**AIM**
Could you give the stretch from "Image resolution: width=1024" through "coord(114,112)" again with "Document history" renamed to "Revision history", leaving everything else unchanged and the pictures out?

**GIVEN INFORMATION**
** start **
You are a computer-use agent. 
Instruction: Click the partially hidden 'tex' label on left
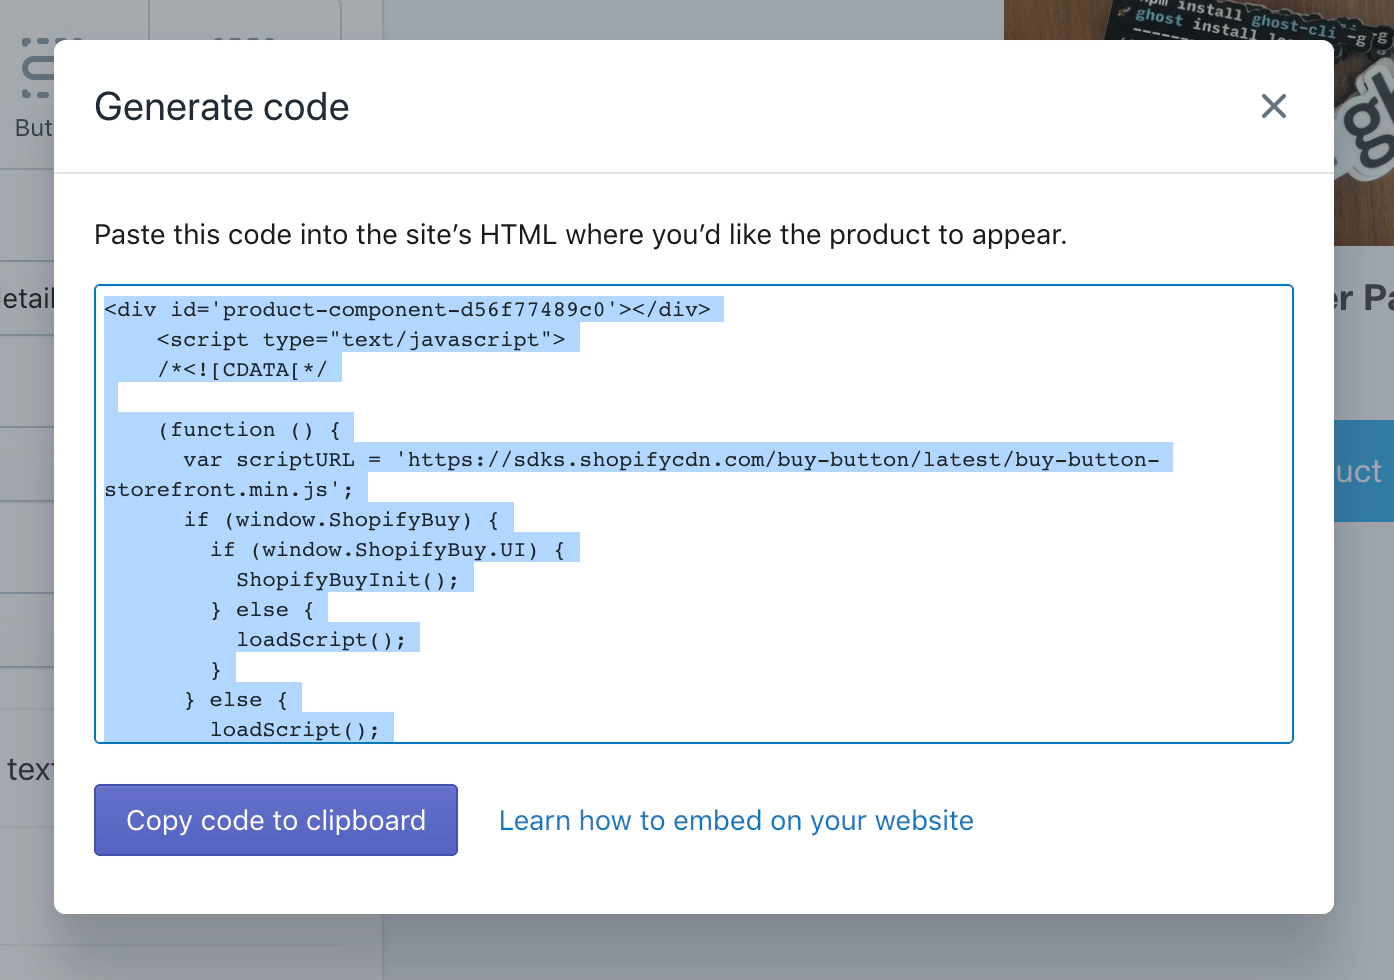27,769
** end **
** start **
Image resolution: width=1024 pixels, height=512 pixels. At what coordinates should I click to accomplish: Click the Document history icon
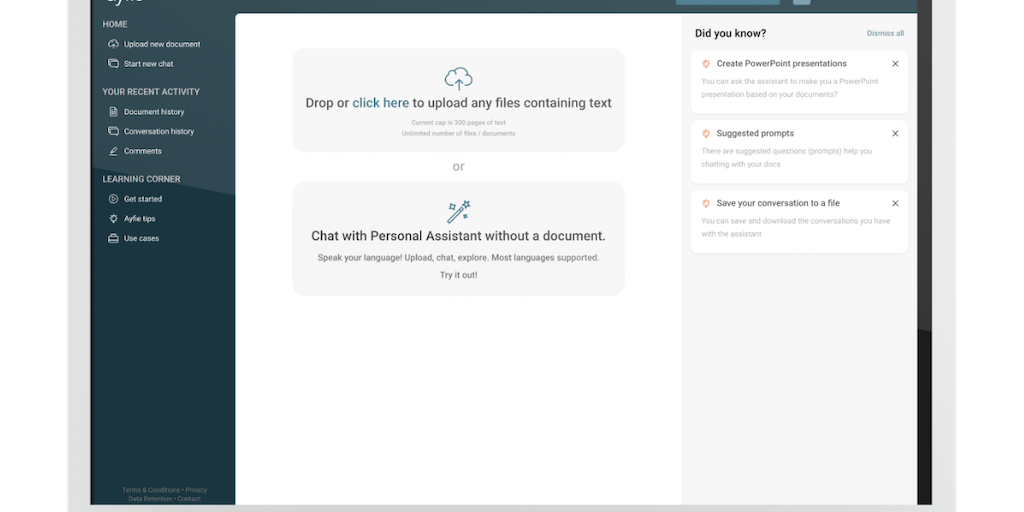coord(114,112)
** end **
**RESPONSE TO THE TASK**
Image resolution: width=1024 pixels, height=512 pixels. At what coordinates should I click to accomplish: Click the Revision history icon
coord(114,112)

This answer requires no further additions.